As a practical matter, instead of studying conversation, he looked at word choice in printable formats such as song lyrics or online discussions. He turned to the study of poets, who commit suicide at a higher rate than other literary writers and the general population, according to other research.
Pennebaker and his colleagues built on the work of another researcher who examined the link between poets and manic depression. From that study, they picked nine poets who committed suicide and tracked their work throughout their careers, following writers including Randall Jarrell, Adam L. Gordon, Sarah Teasdale, Hart Crane, Sergei Esenin and Vladimir Maiakovski.
For instance, a computer analysis shows that the nine poets used the pronoun "I" more than other poets and make fewer references to other people; other studies show that people who are depressed or suicidal make more first-person references than others. In fact, the selected poets wrote fewer references to "we," "us" and "our" than other studied poets in a comparable career stage. (Sexton's style, Middlebrook pointed out, is intimate and confessional, calling for repeated self-references.)

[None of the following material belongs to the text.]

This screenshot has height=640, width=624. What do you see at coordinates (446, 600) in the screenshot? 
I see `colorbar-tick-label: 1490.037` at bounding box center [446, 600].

In one case study, the researchers compared the work of Plath, who killed herself in 1963 at age 30, and Denise Levertov, who died of complications from lymphoma in 1997 at age 74.

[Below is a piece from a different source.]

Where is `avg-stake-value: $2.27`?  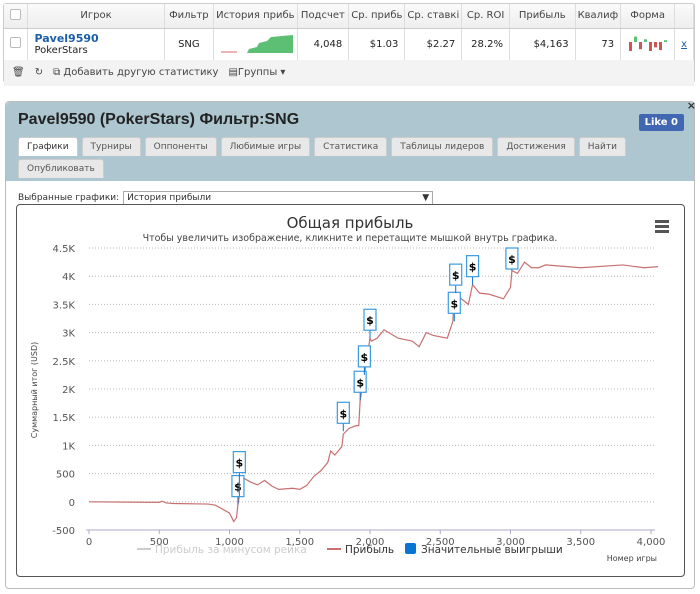 avg-stake-value: $2.27 is located at coordinates (434, 44).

"They're both wonderful poets, but they're also very different. They both have a real dark streak," Pennebaker said. "When Plath and Levertov are talking about the miseries of a human relationship, Plath will [essentially] write, 'I feel the pain of what you're saying. My heart is laden,' whereas Levertov says it in a more detached way. 'The relationship is like a cold stone. It is this way.' She's distancing herself from the topic. Plath is almost embracing this sorrow."
(Plath's wrenching work includes these famous lines from the poem "Lady Lazarus": " Dying/Is an art, like everything else,/I do it exceptionally well./I do it so it feels like hell./I do it so it feels real./ I guess you could say I've a call ").
Also, the researchers found, the poets they studied used fewer "communication words," in the late stage of their careers, such as "talk," "share" or "listen," suggesting a declining interest in social relationships.
The findings aggravate poets who complain to Pennebaker: "You don't even read the poetry! Your computer program just looks at words!"
"This is viewed as kind of dehumanizing," Pennebaker said. "That I'm not taking their work seriously in the sense of the intended nature of their work .... It also raises this specter that poets commit suicide more than other people. Having it publicized again and again, if you're a poet, that's not what you want to hear."